It sounds pretty scary when you say it like that, but that is precisely what it comes under. I should start from the beginning really. When I was pregnant with Ivy, I was diagnosed with GDM (although it was just GD 4 years ago).
The first gestational diabetes specialist after the initial diagnosis scared the living daylights out of me. Terms like Stillbirth and Sugar Crash were thrown out quick and fast – no time to catch my breath. I exited the room, got to the carpark and burst into tears.
My consultant the following week offered an induction on the exact due date, because ‘anything after that the risk of stillbirth is much higher’. I agreed without question. This is something I still regret. I wasn’t equipped with more information, and I was reeling from the verbal tsunami of the initial contact. I felt like any other option than induction was going to be detrimental.
I had the induction, but on the morning of her due date I woke up crampy anyway. It was a fast birth, one I haven’t mentally dealt with yet. There were minimal checks from the attending midwife, I had a floating monitor, and she arrived like a shooting star 30 minutes after membrane rupture. It was far from what I had started out hoping for but was a very positive experience overall.
In The Now.
Two weeks after the positive test, after the initial excitement, the Hyperemesis hit so, so hard. From morning till night I was clamped to a bowl. Hidden away from people, because each person has a smell and in pregnancy, it is heightened.
Even in my shakey state, at booking in, I said homebirth. If my GTT was clear, and everything else was clear the preliminary answer was a ‘yes’.
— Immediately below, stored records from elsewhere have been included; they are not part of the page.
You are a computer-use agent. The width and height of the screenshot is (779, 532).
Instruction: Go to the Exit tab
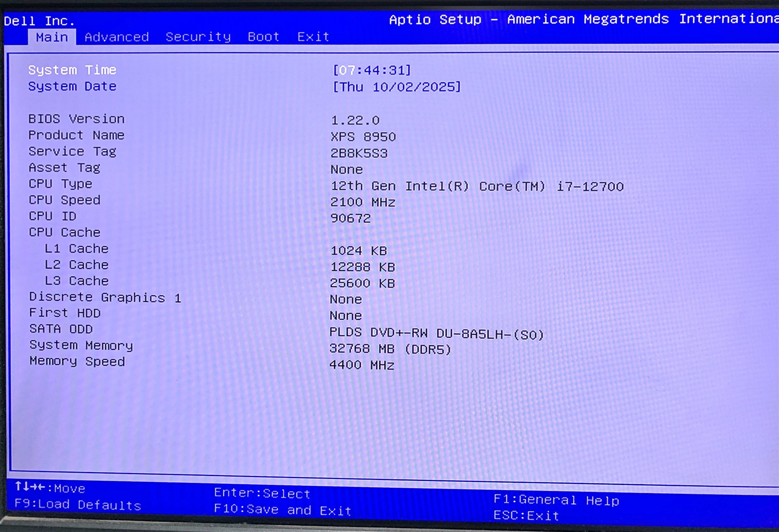[x=313, y=37]
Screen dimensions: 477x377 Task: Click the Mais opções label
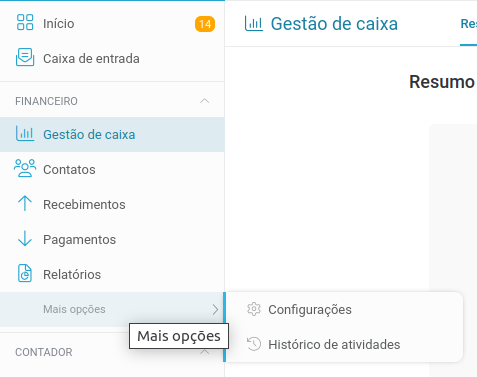(x=74, y=309)
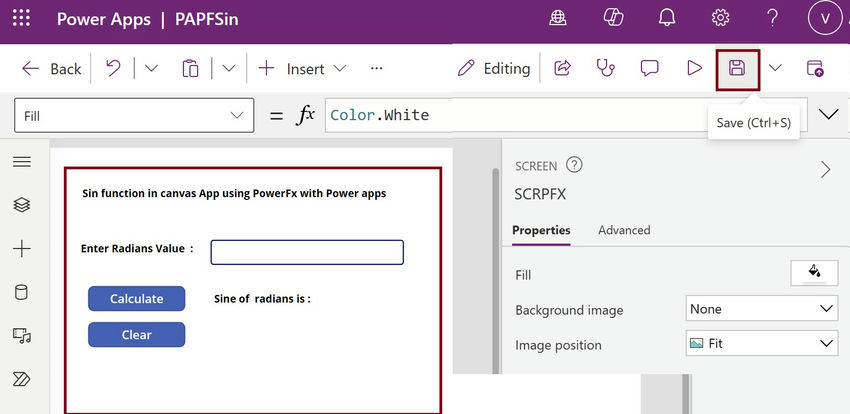Open the Image position dropdown
850x414 pixels.
coord(762,343)
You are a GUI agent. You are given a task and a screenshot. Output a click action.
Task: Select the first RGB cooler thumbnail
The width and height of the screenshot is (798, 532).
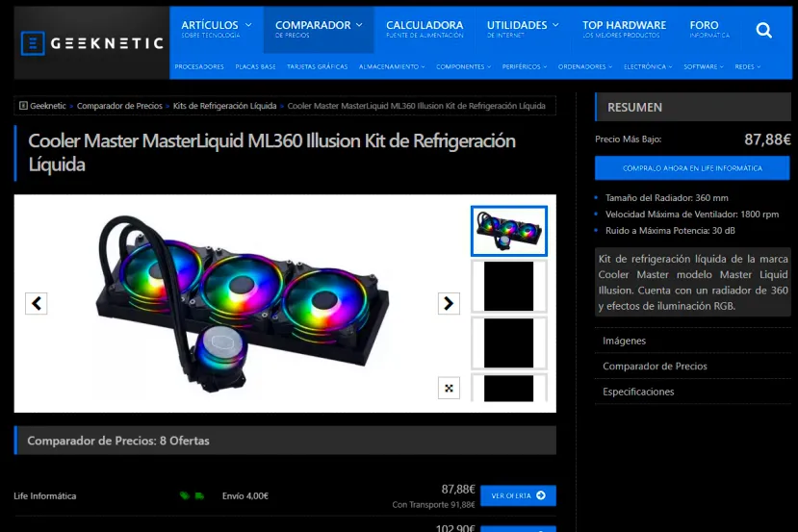(508, 231)
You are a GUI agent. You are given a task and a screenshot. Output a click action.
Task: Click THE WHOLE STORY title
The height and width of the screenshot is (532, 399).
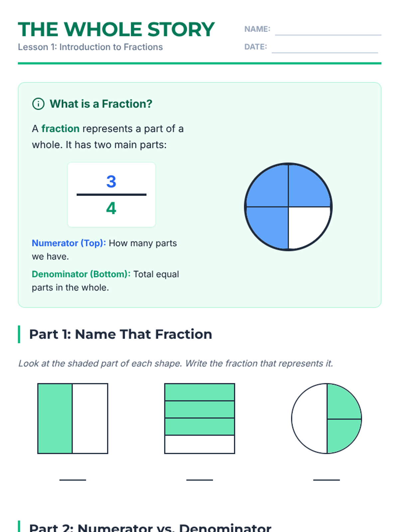pyautogui.click(x=116, y=30)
I was swept off my feet. My hope was to avoid hospital for as long as possible. I stayed as hydrated as one can, while nothing (literally nothing) stayed down. But, this is not my risk factor, my risk factor is a high BMI. Once the sickness finally subsided a bit, after months of medication – I could think clearly.
It was assumed I would have GDM, which I do not – I am all clear. In fact in each blood test, in each urine test and in each of the extra scans – everything has been clear. If it weren’t for my round arse, this would be textbook.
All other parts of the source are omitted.